7. Erreurs fréquentes à éviter

  • confondre longueur aller simple et longueur totale selon la formule utilisée
  • oublier le cos φ pour les moteurs et charges inductives
  • choisir une section uniquement sur la base du disjoncteur
  • ignorer l’échauffement dû au regroupement de câbles
  • utiliser des tableaux sans vérifier le mode de pose exact
  • négliger les pointes de démarrage des moteurs
  • prendre l’aluminium sans accessoires de connexion adaptés

8. Quand augmenter volontairement la section

Un bon ingénieur ou un bon électricien ne cherche pas toujours la section minimale absolue. Il peut être judicieux de surdimensionner légèrement le câble si l’installation risque d’évoluer, si la charge future est incertaine, si le cheminement est chaud, si la longueur est importante ou si l’on souhaite réduire les pertes énergétiques sur le long terme. Dans un bâtiment tertiaire ou un site industriel, quelques millimètres carrés supplémentaires peuvent se traduire par plus de stabilité, moins d’échauffement et une meilleure tenue des équipements pendant des années.

9. Références techniques utiles

Pour approfondir le sujet, il est utile de consulter des sources reconnues sur les bases de l’électricité, la résistance des conducteurs et la sécurité des installations.
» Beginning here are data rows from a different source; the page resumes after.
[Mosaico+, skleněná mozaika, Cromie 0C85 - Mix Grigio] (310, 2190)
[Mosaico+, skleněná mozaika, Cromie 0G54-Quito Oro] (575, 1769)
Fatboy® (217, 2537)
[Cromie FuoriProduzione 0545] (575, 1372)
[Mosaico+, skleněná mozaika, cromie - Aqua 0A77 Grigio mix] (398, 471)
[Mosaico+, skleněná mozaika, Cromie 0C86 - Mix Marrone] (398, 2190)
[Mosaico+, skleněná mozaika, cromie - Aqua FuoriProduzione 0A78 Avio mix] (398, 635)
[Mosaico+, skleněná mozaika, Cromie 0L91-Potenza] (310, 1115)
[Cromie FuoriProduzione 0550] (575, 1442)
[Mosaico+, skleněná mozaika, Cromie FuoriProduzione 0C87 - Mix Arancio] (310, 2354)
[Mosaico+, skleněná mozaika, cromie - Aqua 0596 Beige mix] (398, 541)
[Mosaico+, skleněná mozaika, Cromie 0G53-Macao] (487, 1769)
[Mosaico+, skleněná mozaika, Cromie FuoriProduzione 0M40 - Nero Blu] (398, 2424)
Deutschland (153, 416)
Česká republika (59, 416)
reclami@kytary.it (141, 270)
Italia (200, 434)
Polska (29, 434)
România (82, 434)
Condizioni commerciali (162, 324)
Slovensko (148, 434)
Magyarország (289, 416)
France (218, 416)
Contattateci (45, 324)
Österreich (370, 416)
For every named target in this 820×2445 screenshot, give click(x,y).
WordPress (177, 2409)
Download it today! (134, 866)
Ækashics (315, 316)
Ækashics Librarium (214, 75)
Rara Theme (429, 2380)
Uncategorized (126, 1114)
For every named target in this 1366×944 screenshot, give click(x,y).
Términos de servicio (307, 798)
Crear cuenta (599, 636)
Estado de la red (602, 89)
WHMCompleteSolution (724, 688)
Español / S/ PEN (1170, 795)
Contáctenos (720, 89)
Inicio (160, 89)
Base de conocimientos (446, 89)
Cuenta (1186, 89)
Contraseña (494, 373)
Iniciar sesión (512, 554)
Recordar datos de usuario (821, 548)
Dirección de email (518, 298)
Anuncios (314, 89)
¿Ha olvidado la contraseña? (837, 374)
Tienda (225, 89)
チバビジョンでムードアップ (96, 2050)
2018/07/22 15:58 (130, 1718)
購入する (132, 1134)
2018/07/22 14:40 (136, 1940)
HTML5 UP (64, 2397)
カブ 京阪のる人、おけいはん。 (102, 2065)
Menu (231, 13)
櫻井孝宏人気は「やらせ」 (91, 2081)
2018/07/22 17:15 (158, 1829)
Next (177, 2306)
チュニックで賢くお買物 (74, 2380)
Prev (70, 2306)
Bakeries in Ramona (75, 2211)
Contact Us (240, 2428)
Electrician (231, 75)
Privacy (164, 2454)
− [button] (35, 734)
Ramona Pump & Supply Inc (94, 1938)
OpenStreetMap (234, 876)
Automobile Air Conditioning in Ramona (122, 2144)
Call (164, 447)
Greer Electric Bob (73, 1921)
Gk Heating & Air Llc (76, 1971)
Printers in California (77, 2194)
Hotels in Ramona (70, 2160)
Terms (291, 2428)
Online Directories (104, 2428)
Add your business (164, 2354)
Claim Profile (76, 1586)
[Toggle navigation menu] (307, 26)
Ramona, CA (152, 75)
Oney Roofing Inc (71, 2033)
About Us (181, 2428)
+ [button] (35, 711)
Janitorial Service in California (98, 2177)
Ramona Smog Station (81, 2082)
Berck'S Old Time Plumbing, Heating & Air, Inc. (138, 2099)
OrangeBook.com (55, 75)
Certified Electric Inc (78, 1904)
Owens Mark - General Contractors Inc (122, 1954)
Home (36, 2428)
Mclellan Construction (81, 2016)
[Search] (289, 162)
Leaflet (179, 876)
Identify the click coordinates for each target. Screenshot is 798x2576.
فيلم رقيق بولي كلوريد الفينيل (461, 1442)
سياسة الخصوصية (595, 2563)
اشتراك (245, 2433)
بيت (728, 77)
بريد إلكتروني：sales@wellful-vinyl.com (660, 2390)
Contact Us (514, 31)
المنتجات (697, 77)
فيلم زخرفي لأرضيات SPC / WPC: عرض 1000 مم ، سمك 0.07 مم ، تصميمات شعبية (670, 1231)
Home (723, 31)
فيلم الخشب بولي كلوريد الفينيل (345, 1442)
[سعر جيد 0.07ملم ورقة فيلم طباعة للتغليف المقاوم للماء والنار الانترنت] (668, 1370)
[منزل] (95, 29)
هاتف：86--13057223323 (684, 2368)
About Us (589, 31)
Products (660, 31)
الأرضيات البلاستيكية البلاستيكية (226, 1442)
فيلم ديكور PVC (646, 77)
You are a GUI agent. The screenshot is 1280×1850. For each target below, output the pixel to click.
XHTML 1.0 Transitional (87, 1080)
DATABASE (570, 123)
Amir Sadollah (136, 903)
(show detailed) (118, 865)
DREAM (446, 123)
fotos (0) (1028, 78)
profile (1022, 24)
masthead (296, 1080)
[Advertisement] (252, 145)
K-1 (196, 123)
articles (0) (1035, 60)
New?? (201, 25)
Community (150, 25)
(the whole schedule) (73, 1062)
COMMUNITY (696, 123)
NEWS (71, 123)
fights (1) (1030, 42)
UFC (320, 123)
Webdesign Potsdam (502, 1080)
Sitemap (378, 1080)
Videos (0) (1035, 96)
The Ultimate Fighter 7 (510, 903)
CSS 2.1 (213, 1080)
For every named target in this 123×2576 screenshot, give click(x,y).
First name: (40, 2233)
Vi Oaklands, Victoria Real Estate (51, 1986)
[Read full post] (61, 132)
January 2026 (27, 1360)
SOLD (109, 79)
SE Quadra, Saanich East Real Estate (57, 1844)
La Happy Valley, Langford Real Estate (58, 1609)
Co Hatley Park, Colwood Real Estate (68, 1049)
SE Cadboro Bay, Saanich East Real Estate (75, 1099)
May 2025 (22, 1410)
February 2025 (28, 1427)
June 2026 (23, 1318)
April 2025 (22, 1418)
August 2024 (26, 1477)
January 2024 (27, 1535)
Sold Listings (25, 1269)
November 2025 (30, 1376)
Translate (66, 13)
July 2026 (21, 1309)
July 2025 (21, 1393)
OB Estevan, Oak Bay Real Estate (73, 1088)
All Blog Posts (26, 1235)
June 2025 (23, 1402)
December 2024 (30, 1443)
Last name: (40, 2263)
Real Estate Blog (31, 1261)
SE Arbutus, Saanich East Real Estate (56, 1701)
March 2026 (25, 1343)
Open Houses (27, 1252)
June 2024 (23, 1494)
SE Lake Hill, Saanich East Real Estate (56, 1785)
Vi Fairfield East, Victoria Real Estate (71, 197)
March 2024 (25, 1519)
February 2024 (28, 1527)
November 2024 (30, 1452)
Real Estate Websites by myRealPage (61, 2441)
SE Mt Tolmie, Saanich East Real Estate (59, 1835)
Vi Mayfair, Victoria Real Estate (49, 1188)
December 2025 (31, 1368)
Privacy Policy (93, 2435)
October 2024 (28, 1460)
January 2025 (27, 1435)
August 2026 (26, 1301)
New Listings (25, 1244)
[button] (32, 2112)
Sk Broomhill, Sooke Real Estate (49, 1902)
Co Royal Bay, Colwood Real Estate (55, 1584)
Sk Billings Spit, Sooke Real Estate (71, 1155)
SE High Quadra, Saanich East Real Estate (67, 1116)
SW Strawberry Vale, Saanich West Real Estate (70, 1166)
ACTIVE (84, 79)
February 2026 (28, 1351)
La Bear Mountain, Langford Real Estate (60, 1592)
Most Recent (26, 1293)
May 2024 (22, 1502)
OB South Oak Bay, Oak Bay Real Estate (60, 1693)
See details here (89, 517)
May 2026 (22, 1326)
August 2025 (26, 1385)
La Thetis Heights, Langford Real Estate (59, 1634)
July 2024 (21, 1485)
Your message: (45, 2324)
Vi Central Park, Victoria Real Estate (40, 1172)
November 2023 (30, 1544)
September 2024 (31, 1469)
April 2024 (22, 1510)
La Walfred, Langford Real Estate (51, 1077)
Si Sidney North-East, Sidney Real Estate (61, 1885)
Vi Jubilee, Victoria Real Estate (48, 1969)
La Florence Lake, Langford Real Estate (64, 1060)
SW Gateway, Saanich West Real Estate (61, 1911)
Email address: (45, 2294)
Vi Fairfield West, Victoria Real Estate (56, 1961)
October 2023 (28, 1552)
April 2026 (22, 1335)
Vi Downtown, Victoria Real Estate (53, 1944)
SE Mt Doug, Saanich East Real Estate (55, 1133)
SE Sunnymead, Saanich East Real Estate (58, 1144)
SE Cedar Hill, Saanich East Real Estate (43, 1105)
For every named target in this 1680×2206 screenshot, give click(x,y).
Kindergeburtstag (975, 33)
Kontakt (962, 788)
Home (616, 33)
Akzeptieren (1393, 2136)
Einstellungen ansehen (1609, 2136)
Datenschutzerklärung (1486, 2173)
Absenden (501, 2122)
Voici trois liens de référence :

10. Conclusion

Le calcul dimension de cable electrique est une opération de conception essentielle. Il conditionne la sécurité des personnes, la fiabilité de l’exploitation et l’efficacité énergétique de l’installation. La bonne méthode consiste à partir des grandeurs électriques réelles, à calculer le courant, à vérifier la chute de tension, puis à sélectionner une section normalisée qui respecte aussi l’intensité admissible et les conditions de pose. L’outil ci-dessus permet d’obtenir rapidement une estimation technique sérieuse et de visualiser l’impact des sections standards sur la chute de tension. Pour tout projet critique, installation industrielle, réseau long ou environnement sévère, une validation normative complète par un professionnel qualifié reste indispensable.